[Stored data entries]
-=-=-=-=-

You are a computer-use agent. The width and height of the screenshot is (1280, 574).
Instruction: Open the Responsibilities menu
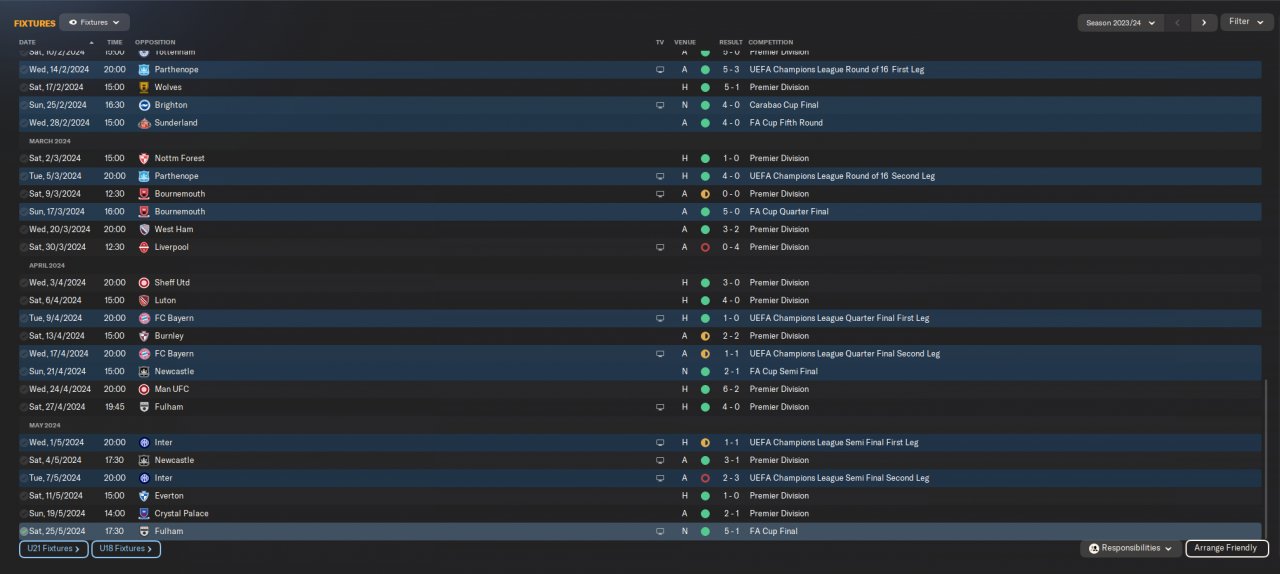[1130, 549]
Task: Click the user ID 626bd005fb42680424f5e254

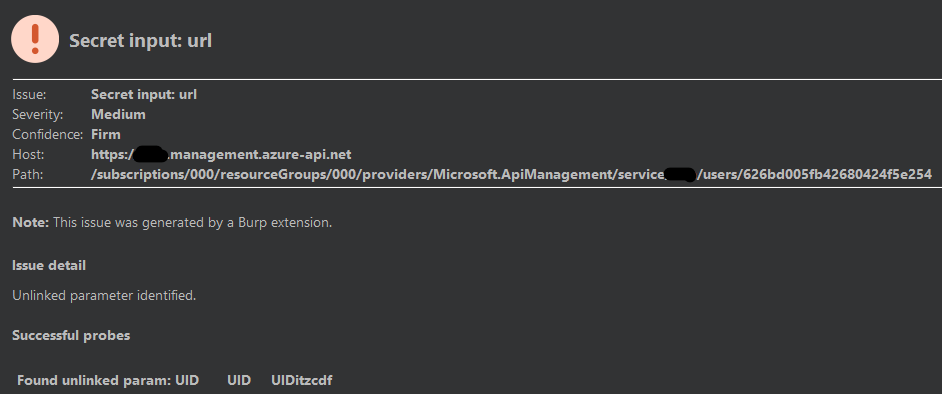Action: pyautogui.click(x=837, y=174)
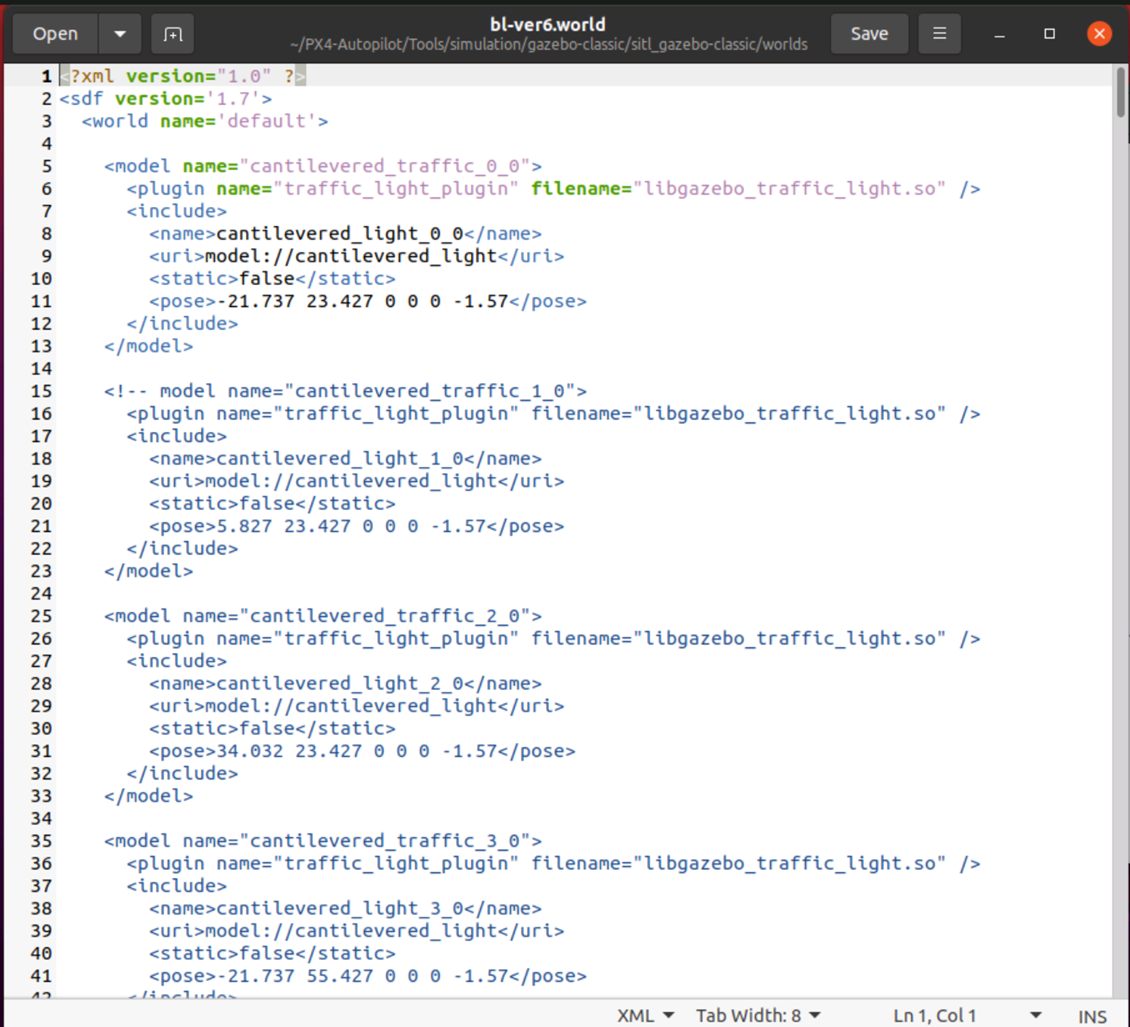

-=-=-=-=-

**Required work**
I need the lines from the one containing "Task: Click the" through the end of the records retyped exactly, with the pictures left out.

**Your response**
Task: Click the user ID 626bd005fb42680424f5e254

Action: pyautogui.click(x=837, y=174)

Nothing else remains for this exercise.